Dilated aortas and dissections showed increased numbers of macrophages in the aorta media. (A) Full thickness sample of a non-dilated BAV ascending aorta (n = 8). Note sparse M1-like macrophages (red arrow) in the media, closely situated to the sparse vasa vasorum (endothelium in white). The adventitia showed mainly M2-like macrophages (green arrow). Neutrophils were found intra-vascular (cyan arrow). (B) Full thickness sample of a dilated BAV ascending aorta (n = 15). Note the increase in M1-like macrophages and some disruption of the media elastin fibers (grey arrow). (C) Full thickness sample of a dissected BAV ascending aorta (n = 4).
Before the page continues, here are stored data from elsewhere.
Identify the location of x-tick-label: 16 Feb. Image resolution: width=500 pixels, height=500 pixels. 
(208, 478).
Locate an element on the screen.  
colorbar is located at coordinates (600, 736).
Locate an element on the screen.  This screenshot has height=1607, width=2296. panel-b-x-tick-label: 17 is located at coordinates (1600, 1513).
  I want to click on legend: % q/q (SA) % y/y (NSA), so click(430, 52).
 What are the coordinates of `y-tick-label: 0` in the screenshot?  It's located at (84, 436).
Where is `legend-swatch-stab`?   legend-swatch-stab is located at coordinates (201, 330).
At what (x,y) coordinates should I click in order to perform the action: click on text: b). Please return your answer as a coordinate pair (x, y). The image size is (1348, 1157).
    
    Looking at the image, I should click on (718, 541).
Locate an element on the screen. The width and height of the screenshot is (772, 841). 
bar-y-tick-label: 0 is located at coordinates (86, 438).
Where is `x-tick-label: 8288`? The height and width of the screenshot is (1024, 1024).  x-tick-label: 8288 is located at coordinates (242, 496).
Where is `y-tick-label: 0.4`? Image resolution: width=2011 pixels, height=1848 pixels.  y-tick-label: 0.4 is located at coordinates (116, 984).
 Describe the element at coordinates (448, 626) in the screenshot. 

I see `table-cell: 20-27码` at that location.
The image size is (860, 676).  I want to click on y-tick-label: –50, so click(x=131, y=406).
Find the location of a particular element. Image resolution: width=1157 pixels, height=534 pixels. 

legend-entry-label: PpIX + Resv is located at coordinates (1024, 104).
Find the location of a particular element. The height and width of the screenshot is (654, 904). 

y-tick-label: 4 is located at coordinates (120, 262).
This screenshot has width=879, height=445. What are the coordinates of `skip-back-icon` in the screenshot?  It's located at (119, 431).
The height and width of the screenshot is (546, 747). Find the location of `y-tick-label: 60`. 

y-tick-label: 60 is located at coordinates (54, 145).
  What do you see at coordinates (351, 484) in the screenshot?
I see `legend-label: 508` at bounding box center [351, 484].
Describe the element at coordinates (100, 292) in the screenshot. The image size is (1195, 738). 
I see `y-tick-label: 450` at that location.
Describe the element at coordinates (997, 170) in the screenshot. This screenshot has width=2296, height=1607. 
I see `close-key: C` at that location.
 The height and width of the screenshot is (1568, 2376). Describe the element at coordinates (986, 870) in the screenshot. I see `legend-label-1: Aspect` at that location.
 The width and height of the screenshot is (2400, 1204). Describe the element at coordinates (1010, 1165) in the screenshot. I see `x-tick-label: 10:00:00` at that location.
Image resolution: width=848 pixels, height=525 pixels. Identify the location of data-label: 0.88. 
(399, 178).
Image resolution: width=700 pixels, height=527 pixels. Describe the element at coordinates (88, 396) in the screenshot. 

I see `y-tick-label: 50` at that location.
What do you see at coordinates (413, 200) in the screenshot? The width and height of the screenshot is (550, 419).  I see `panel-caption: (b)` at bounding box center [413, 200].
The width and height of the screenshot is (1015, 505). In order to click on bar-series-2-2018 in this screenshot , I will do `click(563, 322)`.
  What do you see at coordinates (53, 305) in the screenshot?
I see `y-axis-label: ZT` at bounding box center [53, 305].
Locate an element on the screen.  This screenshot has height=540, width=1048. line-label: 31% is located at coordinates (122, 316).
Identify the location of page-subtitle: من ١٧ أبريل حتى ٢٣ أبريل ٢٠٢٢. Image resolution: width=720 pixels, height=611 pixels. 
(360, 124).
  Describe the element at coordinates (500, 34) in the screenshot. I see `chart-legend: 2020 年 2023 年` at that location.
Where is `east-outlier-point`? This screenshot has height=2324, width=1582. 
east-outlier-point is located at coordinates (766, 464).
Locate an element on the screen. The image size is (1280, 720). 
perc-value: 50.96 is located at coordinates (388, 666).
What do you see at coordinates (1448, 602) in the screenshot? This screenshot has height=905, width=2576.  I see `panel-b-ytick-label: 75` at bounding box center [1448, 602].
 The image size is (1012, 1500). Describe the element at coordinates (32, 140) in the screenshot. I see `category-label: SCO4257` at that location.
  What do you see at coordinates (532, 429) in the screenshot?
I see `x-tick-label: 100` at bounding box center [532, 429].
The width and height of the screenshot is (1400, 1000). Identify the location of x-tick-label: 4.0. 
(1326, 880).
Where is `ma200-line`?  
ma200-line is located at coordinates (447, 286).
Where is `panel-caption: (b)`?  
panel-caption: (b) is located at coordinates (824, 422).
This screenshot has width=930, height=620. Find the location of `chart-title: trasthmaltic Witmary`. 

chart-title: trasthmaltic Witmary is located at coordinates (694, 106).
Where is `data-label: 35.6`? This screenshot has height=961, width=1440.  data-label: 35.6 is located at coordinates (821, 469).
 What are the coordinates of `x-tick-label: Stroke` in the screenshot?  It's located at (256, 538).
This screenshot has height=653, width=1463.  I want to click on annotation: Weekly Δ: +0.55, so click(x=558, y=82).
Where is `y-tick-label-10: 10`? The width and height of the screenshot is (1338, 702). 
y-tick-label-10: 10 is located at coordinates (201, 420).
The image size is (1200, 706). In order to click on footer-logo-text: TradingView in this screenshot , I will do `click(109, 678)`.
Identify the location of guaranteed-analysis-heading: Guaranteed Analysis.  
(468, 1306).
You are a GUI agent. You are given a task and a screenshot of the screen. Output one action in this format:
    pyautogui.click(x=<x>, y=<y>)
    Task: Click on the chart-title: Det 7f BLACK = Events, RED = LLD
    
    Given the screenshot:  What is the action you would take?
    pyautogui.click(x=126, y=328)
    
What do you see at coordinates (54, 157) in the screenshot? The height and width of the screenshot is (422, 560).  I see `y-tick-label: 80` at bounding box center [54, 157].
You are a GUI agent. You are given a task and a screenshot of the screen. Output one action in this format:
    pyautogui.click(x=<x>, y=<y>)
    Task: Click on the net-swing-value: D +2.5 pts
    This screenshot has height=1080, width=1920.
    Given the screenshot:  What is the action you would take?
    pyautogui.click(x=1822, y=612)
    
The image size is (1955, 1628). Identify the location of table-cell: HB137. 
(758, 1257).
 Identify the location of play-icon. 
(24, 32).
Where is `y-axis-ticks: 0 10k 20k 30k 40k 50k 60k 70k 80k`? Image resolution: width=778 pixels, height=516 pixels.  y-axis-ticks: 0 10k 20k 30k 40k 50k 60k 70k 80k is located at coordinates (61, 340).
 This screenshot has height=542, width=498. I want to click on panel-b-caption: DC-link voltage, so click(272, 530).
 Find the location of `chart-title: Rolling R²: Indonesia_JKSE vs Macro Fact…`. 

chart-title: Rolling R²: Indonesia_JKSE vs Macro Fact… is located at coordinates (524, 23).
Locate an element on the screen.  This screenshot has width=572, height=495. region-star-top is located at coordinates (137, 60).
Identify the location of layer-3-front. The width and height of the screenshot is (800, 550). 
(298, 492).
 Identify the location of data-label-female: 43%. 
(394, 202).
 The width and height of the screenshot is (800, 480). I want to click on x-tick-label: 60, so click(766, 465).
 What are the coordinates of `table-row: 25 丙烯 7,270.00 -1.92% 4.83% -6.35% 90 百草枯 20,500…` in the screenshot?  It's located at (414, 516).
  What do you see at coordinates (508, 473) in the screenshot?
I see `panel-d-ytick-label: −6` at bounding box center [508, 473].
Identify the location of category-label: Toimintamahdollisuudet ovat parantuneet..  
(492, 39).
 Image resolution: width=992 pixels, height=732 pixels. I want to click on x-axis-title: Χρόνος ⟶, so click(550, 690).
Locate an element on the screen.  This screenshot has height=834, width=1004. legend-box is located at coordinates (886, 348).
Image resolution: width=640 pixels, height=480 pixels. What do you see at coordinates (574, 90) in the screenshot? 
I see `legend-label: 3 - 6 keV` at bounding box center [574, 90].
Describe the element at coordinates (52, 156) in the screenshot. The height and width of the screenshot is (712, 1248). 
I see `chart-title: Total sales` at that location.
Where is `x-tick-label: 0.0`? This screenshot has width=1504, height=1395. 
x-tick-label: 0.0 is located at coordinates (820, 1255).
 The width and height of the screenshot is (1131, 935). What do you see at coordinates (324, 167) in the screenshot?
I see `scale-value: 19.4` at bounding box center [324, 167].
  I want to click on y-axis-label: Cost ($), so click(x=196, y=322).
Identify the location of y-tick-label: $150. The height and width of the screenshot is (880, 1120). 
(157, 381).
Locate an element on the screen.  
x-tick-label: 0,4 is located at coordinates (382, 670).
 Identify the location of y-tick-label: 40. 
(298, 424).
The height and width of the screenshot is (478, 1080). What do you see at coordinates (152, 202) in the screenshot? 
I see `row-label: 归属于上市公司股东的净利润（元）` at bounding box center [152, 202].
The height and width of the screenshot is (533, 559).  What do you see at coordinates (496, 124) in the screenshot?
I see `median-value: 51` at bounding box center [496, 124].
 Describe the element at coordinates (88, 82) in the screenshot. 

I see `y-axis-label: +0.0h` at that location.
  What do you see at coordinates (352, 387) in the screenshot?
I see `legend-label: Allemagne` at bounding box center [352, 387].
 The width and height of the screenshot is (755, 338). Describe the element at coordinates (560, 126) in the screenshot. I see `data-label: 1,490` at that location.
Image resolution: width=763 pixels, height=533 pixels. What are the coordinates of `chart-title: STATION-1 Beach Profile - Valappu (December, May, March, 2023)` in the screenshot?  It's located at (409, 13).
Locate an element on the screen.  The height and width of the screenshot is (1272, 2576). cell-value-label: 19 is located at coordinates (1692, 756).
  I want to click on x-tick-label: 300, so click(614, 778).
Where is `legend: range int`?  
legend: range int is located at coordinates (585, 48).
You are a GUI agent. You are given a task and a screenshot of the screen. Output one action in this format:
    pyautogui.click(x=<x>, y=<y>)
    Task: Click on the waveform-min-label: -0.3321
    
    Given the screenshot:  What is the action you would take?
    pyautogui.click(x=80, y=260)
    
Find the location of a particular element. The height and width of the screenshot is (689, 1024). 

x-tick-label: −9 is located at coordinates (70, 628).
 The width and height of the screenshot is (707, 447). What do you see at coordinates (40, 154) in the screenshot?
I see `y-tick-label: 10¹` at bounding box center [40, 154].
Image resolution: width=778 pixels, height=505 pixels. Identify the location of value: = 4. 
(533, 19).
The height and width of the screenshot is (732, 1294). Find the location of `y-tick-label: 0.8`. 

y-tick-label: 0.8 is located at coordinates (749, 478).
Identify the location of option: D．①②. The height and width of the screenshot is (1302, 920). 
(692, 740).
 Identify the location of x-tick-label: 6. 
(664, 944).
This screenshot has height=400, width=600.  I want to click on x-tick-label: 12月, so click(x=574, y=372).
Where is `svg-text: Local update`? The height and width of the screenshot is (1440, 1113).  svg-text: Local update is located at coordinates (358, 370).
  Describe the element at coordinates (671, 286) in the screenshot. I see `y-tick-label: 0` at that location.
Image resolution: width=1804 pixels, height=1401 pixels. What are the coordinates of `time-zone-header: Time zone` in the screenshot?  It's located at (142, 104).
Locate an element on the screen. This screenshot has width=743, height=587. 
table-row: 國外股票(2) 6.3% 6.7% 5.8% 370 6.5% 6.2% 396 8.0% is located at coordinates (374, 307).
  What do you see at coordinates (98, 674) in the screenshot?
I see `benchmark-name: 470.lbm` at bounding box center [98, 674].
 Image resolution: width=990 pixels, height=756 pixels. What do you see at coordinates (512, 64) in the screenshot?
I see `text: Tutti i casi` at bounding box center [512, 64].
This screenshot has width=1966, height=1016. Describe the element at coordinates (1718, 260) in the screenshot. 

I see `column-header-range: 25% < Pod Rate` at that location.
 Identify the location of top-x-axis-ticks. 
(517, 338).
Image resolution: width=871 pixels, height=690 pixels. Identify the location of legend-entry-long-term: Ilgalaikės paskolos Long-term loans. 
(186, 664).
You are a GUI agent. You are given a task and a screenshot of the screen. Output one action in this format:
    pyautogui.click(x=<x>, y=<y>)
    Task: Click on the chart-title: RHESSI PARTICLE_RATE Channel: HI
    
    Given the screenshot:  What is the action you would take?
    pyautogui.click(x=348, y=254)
Note the increase in M1-like macrophages (red arrow) in the media and strong infiltration of neutrophils (cyan arrow) in the adventitia alone. (D) Quantification of innate immune system cells in the media and adventitia of non-dilated (n = 8), dilated (n = 15) and dissections (n = 4), total analyzed 20×-views = 5,931. Data shown as median ± inter-quartile range, *p < 0.05, **p < 0.01 as calculated with the independent Kruskal-Wallis Test adjusted with Bonferroni correction for multiple tests.

Figure 6

Nearest neighbor analysis of the distance between M1-like macrophages and endothelium did not show macrophages in dissections closer to the vasa vasorum. (A) Visualization of the nearest neighbor analysis on a single 20× view. M1-like macrophages are marked in red, endothelium in cyan, the distance between a M1-like macrophage and the closest endothelial cell was marked with a dashed white line. Cells are only phenotyped in the presence of a DAPI stained nucleus, which is an important quality control mechanism to prevent analysis of artefact staining. CD68 staining (in red) of the irregular membrane of macrophages can be seen without the cells’ nucleus in the section, consequently these signals are not analyzed as a cell. Note that the full analysis was done on a whole slide level, not on separate 20× views. (B) Quantification of the median distance between M1-like macrophages and endothelium. We do not observe a significant difference in this distance between non-aneurysmatic (n = 5), aneurysmatic (n = 9) and dissected (n = 4) samples as calculated with the Kruskal Wallis test. Data shown as median ± inter-quartile range.